▶ Supplied passage

+---+

This thesis is entitled ‘Cut-Off Grade Optimisation at Xstrata, Mt Isa’. It involved conducting a cut-off grade optimisation study on Orebody 3000 of Xstrata’s Enterprise Mine, which is a large-scale open stoping underground copper mine. The objective of this thesis was to develop an integrated methodology for a detailed cut-off grade optimisation study on Orebody 3000, as a function of stope optimisation, capital investment for capacity expansions and life-of-mine production scheduling, in addition to demonstrating the relevance of declining cut-off grades over time with respect to maximising the NPV of the deposit. The final results included an optimal varying cut-off grade policy (declining over time) that maximised the NPV of Orebody 3000, along with the corresponding annual target production rate.
The MIM Copper Business Study (prior to purchase by Xstrata) was used as the basis for this thesis, which was a conventional cut-off grade study conducted in 2002. While the studies do not form a direct comparison due to insufficient detail in the reporting of some cost calculations and stope sequencing solutions, they are comparable to the point of demonstrating the improvement in NPV that resulted from the implementation of declining cut-off grade theory. The final results of the Copper Business Study include a fixed ore reserve cut-off grade policy of 2.0% Cu and an annual target production rate of 1.25 Mtpa; corresponding to an NPV of $336.5 million. The initial cut-off grade optimisation analysis involved determining the improvement that could be achieved in this NPV, through the implementation of declining cut-off grade theory. The result was a 14.1 % increase in NPV from $336.5 million to $383.8 million, for a cut-off grade policy declining from 3.60 % Cu to 1.72 % Cu as opposed to remaining fixed at 2.0 % Cu.

+---+

▶ Instructions
1) Rewrite the cut-off grade thesis summary starting at "This thesis is" and ending at "target production rate.", swapping "Orebody 3000" for "OB3000".
2) Extend the cut-off grade thesis summary onward from its final sentence.
The entries below come from a source separate from the cut-off grade thesis summary.

+---+

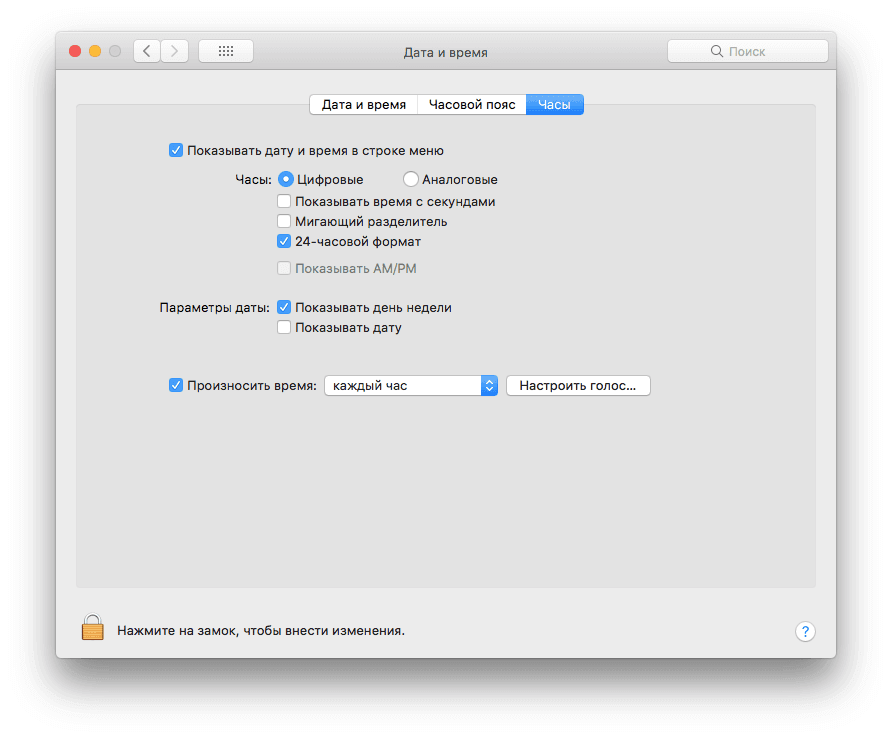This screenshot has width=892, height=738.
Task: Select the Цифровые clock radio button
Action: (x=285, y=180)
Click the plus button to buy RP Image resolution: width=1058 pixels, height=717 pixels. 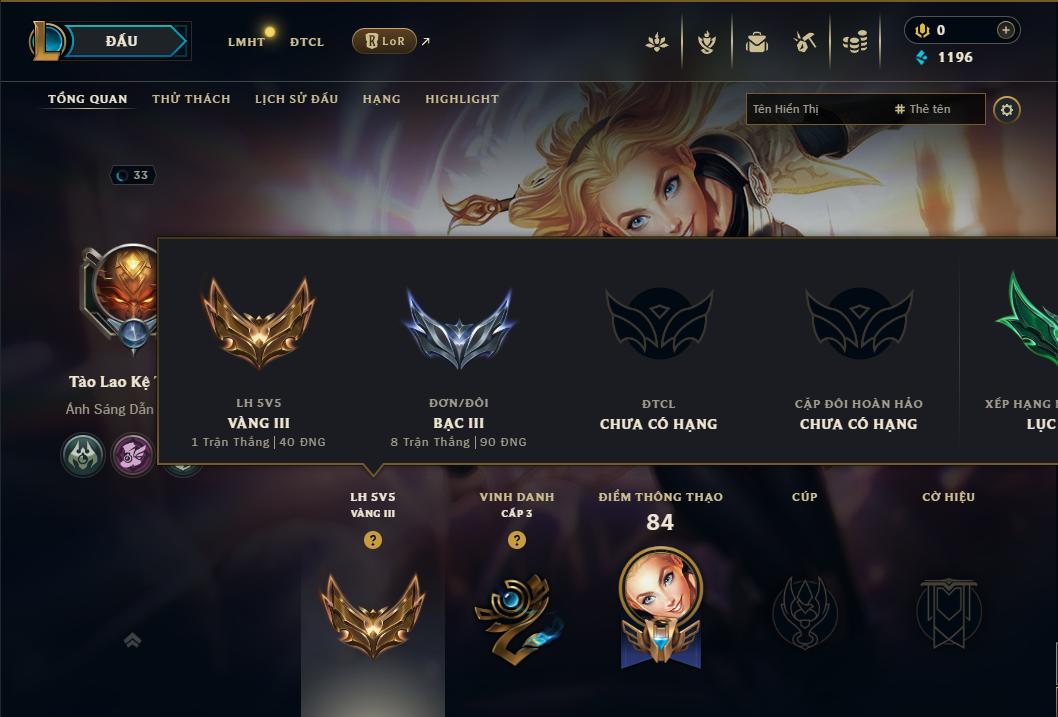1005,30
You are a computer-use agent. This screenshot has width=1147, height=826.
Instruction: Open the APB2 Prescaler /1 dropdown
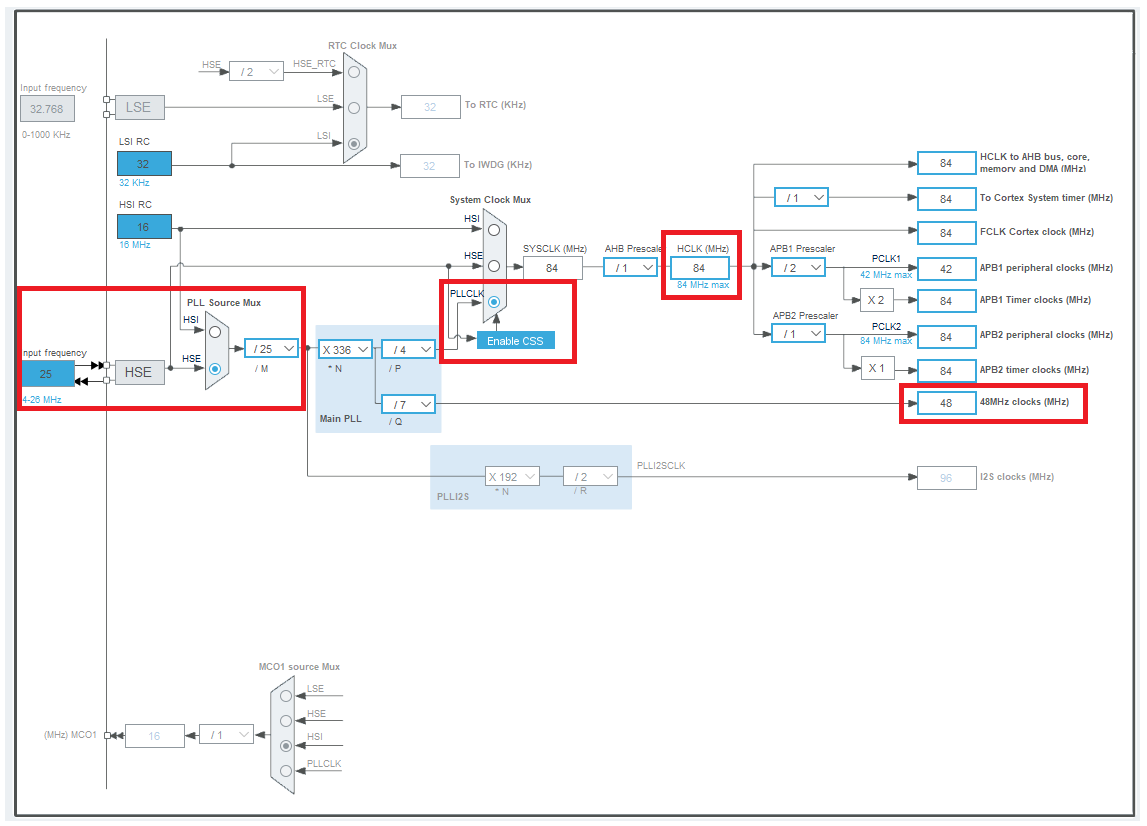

+---+

▶ Written answers
1)
This thesis is entitled ‘Cut-Off Grade Optimisation at Xstrata, Mt Isa’. It involved conducting a cut-off grade optimisation study on OB3000 of Xstrata’s Enterprise Mine, which is a large-scale open stoping underground copper mine. The objective of this thesis was to develop an integrated methodology for a detailed cut-off grade optimisation study on OB3000, as a function of stope optimisation, capital investment for capacity expansions and life-of-mine production scheduling, in addition to demonstrating the relevance of declining cut-off grades over time with respect to maximising the NPV of the deposit. The final results included an optimal varying cut-off grade policy (declining over time) that maximised the NPV of OB3000, along with the corresponding annual target production rate.

2)
As those results were based upon an annual target production rate of 1.25 Mtpa (the limiting factor of the final Copper Business Study results), cut-off grade optimisation was again utilised to determine whether a higher sustainable annual target production rate could be achieved for further improvement in the NPV of Orebody 3000. The analysis was conclusive that an annual target production rate of 1.75 Mtpa best satisfied the requirements of both improving NPV and maintaining reasonably sustainable production over the life of the mine, resulting in an additional 9.4 % increase in NPV from $383.8 million for 1.25 Mtpa to $420.0 million; corresponding to a significant 24.8 % increase in NPV over the Copper Business Study, as a result of optimising both the cut-off policy and capacity.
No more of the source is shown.